Детище Н. Н. Поликарпова в 1930 и в 1936 годах отмечалось призами на международных выставках и серийно выпускалось до 1953 года (!).

Это был довольно корявый на вид самолет, и два крыла, одно над другим, тащили его по воздуху с максимальной скоростью — сто пятьдесят километров в час. Прибавьте к этому семьдесят километров посадочной скорости и около ста метров разбега.

Немцы, со свойственным им тогда высокомерием, немедленно окрестили наш «ночной бомбардировщик» всякими обидными кличками: «Русс фанер», «Швейная машина» и так далее в том же духе. Но спесь завоевателей весьма быстро уступила место удивлению и раздражению, а позже — и страху. Теперь уже «У-2» называли они иначе — «Кофейные мельницы» и «Потаскухи на шоссе». Согласитесь, в этом, пожалуй, больше досады, чем насмешки.
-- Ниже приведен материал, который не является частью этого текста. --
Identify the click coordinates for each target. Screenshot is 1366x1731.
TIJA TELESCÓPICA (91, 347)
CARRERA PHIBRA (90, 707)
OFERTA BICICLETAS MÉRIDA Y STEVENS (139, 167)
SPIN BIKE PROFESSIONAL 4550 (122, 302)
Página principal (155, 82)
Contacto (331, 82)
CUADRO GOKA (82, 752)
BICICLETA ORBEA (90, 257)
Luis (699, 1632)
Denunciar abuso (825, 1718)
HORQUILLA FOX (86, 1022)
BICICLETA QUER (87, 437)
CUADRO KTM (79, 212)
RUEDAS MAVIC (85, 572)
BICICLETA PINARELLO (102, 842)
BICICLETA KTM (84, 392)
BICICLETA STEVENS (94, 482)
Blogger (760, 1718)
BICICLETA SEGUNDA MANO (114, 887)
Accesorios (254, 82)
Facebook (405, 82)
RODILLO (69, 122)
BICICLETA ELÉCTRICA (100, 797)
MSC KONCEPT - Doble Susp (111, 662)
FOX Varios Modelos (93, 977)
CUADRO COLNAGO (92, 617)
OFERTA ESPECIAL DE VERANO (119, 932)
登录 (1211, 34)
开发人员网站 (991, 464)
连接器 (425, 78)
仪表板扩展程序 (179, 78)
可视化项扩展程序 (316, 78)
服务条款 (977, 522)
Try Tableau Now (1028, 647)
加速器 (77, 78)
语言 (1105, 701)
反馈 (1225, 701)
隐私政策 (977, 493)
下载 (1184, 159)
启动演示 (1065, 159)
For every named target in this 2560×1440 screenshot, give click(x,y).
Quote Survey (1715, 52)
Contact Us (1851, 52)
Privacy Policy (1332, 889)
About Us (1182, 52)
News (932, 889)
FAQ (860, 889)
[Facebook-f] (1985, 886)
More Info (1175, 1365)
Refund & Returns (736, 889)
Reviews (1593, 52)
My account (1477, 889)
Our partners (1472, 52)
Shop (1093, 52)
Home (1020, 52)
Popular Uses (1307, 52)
Даже недостатки нашего «огородника» вскоре превратились в достоинства: малая скорость и малая высота машин позволяли их экипажам бомбить врага с совершенной точностью.

Инженеры оборудовали эту машину шумопламяглушителями. Подлетая к цели, пилот нередко выключал мотор, и «У-2» беззвучно появлялся над немцами. В других случаях иные из них, напротив, пускали в ход «голос неба» — громкоговоритель огромной мощности.